### [SELECTED EXCERPT]
○ ○ ○ ○ ○ ○ ○

The “Do you love your country” card is probably most notoriously used at times of war. It is patriotic to send young men and women to foreign countries to be slaughtered and maimed, but it is unpatriotic to bring them home to safety. It is used to strip civil liberties away, too, in the name of national security. Stripping away freedoms that our ancestors fought for becomes patriotic; defending our hard-won liberties becomes unpatriotic. It is used to oppress minorities. The rights of gay Britons becomes an insult to British “family values”. Immigrants may have helped build this country, but they are posed as a threat to national identity.
Questioning patriotism is a long-standing technique to crush dissent, not least from the left. Margaret Thatcher smeared the miners and their allies as “the enemy within” who, she claimed, were more of a threat than “the enemy without”. The Daily Mail recently, and infamously, smeared the socialist Ralph Miliband as “the man who hated Britain”. The absurdity of a newspaper that backed Hitler’s genocidal regime smearing a Jewish immigrant who fought the Nazis has been widely ridiculed. But actually the entire episode underlined how the very concept of patriotism is like a Rorschach inkblot test, where we all look at “the nation” and see what we want to see: we love aspects, and dislike, or even loathe, other features of it.
When defending the Mail’s smear that Miliband despised his country, the paper’s deputy editor reeled off a list of “great British institutions” that the left-wing academic had criticised: the likes of the Royal Family, the Church, the military and “our great newspapers” (don’t all choke at once). But of course, it is possible to reel off “great British institutions” that those on the right froth about: like the NHS (once described by the Tory Nigel Lawson as “the closest the English have to a religion”), the BBC, the public sector, and trade unions (once championed by Winston Churchill as “pillars of our British Society”).

○ ○ ○ ○ ○ ○ ○

### [YOUR TASK]
Carry the passage on patriotism and political dissent forward from its final sentence. The data after this point come from a separate, unrelated source.

### [SUPPLIED DATA]
○ ○ ○ ○ ○ ○ ○

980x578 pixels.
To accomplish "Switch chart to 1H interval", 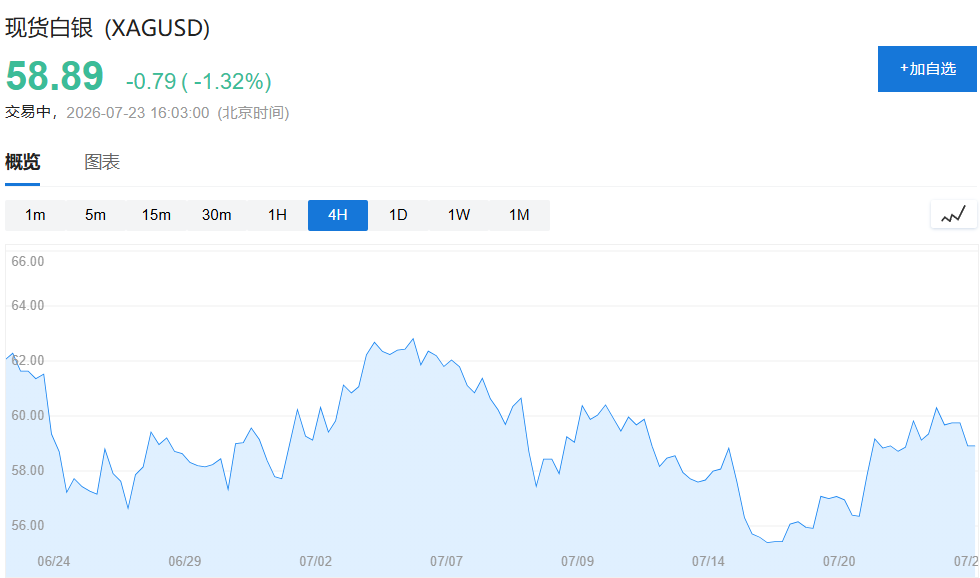I will pyautogui.click(x=278, y=215).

○ ○ ○ ○ ○ ○ ○

### [ANSWER BOX]
Our history inspires pride and regret in different people, too. Some might champion monarchs and governments of centuries gone by, where I would want to honour courageous, often faceless Brits who stood up to power and injustice: like the Chartists, the suffragettes or anti-racist activists who were ridiculed, attacked and persecuted in their time. Some may relish the traditions of Empire, out of jingoism or ignorance or a combination of both, while I would regard it as a shameful and murderous stain on our nation’s past.
I love living in London partly because of its diversity, a feature of modern British life that others despise. Some prefer the tranquility of the open English countryside; others find it dull and claustrophobic, opting for the chaotic excitement of urban life instead. There are those of us who spend Sundays in Church, while others regard all incarnations of religion as a toxic blight on humanity. Some, like myself, hold that free-market capitalism is the engine of a profoundly unjust distribution of wealth and power; others devoutly believe that it is the catalyst for growth, prosperity and progress.
Not a single living Brit can honestly claim to love everything about something as complex and contradictory as Britain. But whatever Britain is, it certainly is not synonymous with those who rule it. And those who attempt to hold power to account as somehow un-British need to be faced down. We owe it our British ancestors who, in the teeth of opposition of other privileged and often tyrannical Brits, built this democracy, at such cost and with such sacrifice.